• **Work instructions**: Output, exactly and in full, only the lines from the one containing "Click the Git Bash taskbar icon" to the last line of the data. Pictures should not appear.

• **Materials provided**:

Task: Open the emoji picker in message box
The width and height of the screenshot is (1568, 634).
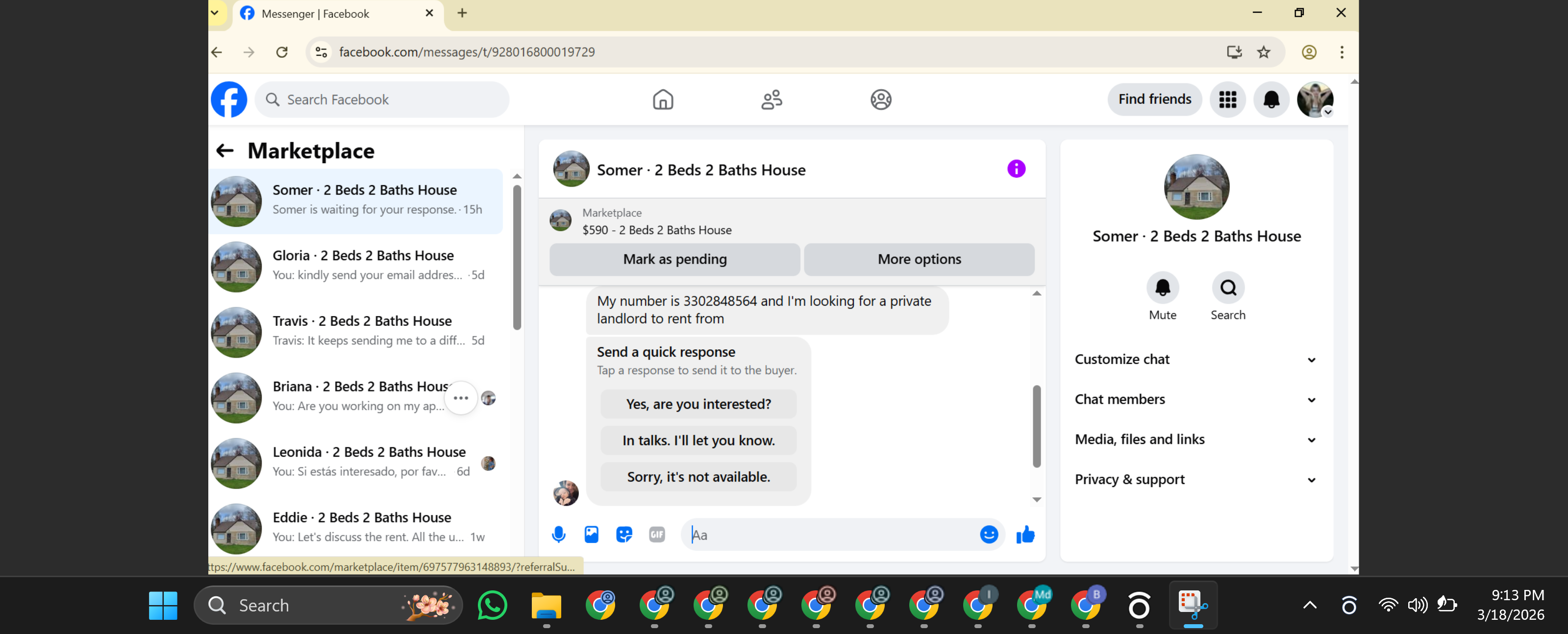Action: pos(989,534)

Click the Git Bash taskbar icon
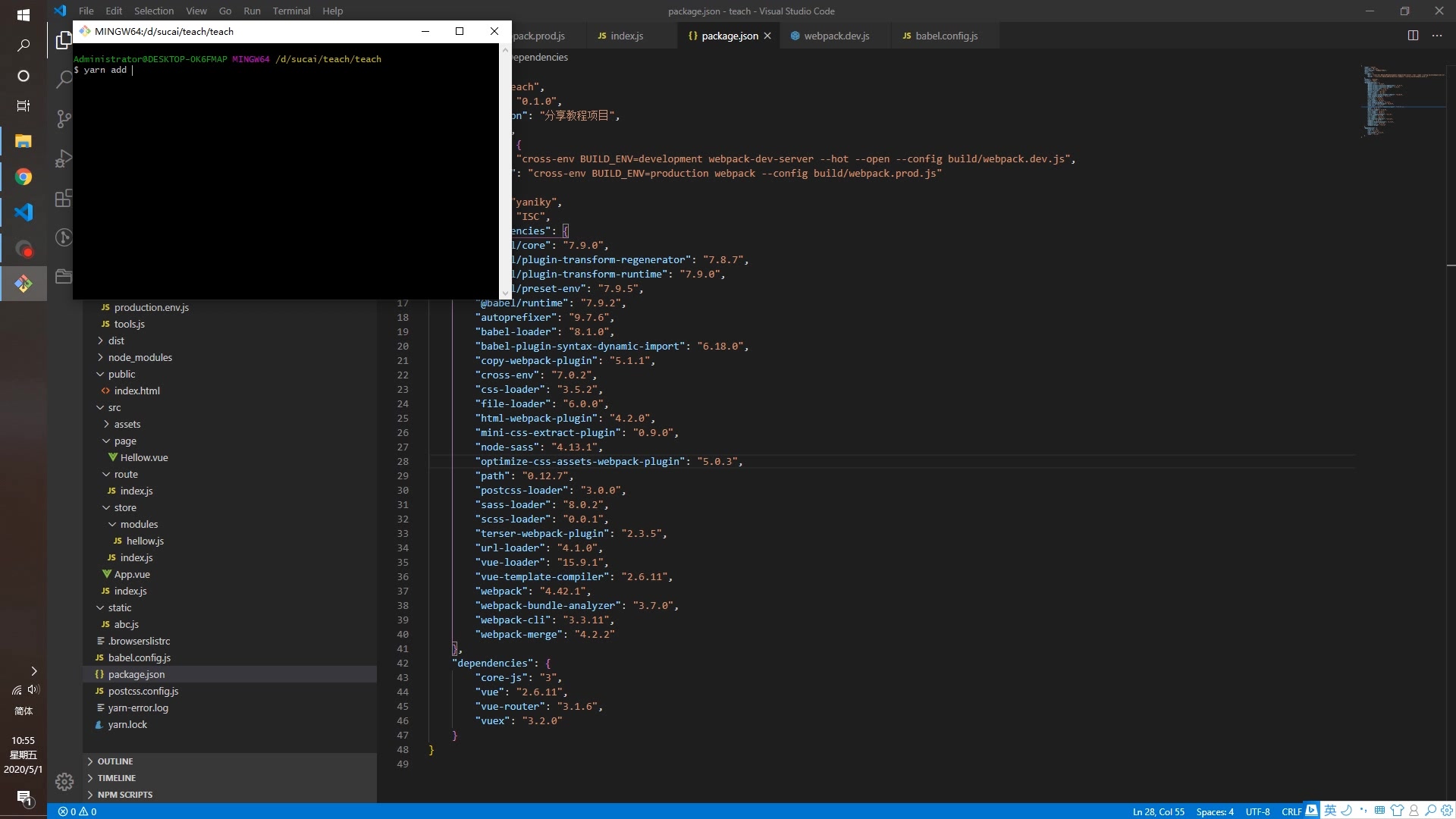tap(23, 284)
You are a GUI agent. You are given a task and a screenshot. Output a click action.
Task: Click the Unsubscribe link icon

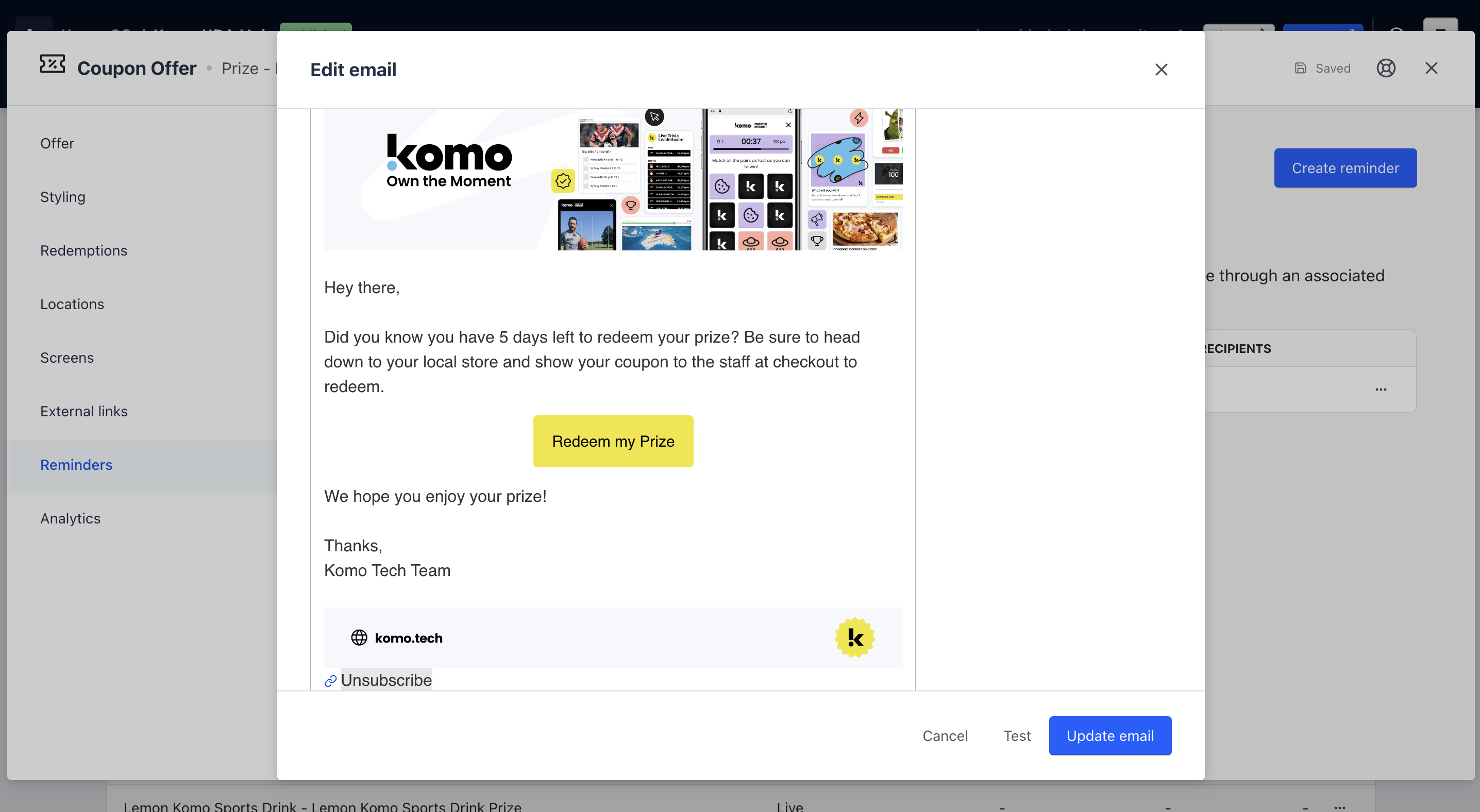click(330, 681)

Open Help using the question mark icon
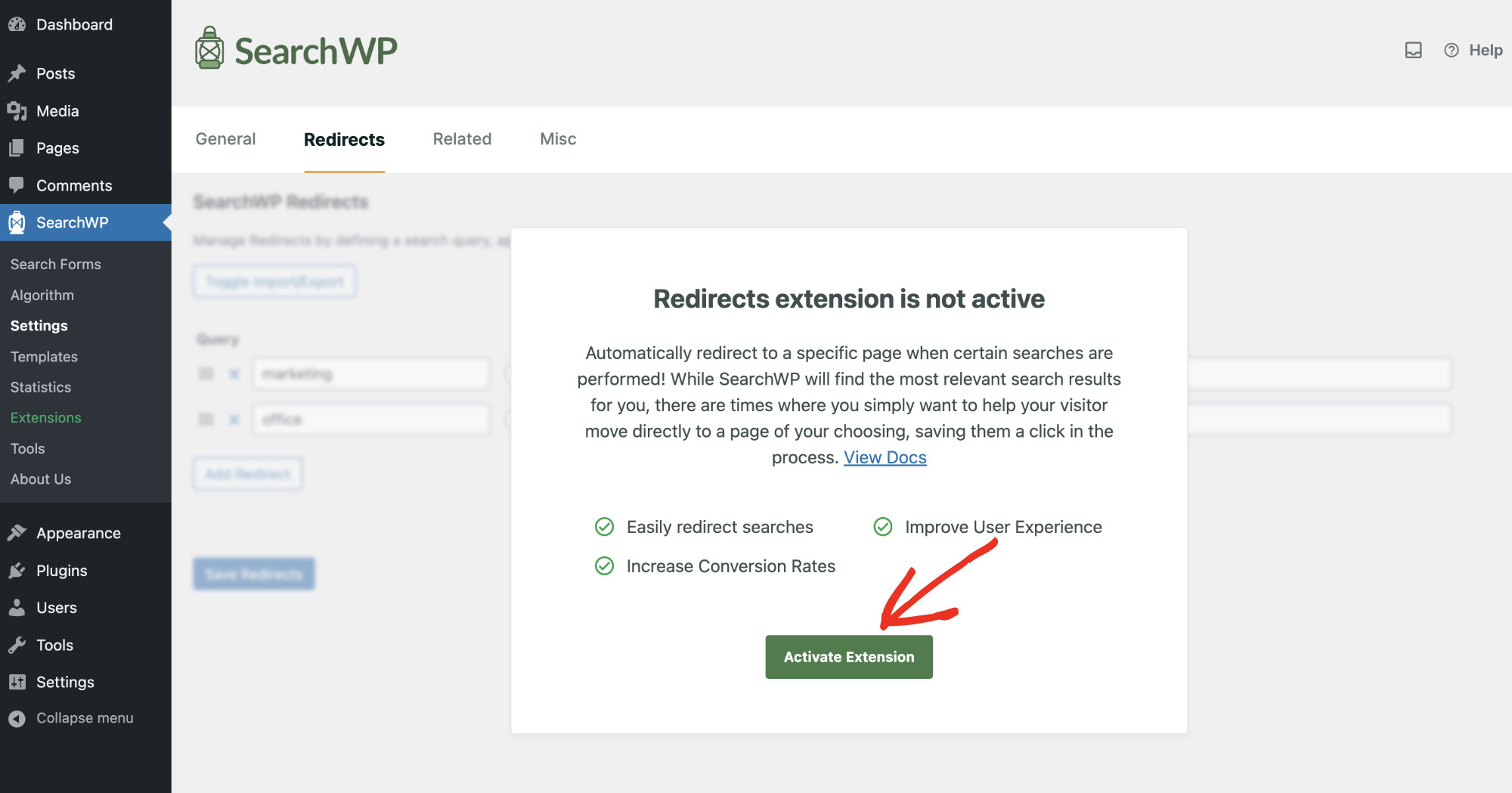1451,50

• **Result of this task**:
Click the Git Bash taskbar icon
tap(23, 284)
You are a GUI agent. You are given a task and a screenshot. Output a click action.
Task: Click the Unsubscribe link icon

click(330, 681)

Open Help using the question mark icon
1451,50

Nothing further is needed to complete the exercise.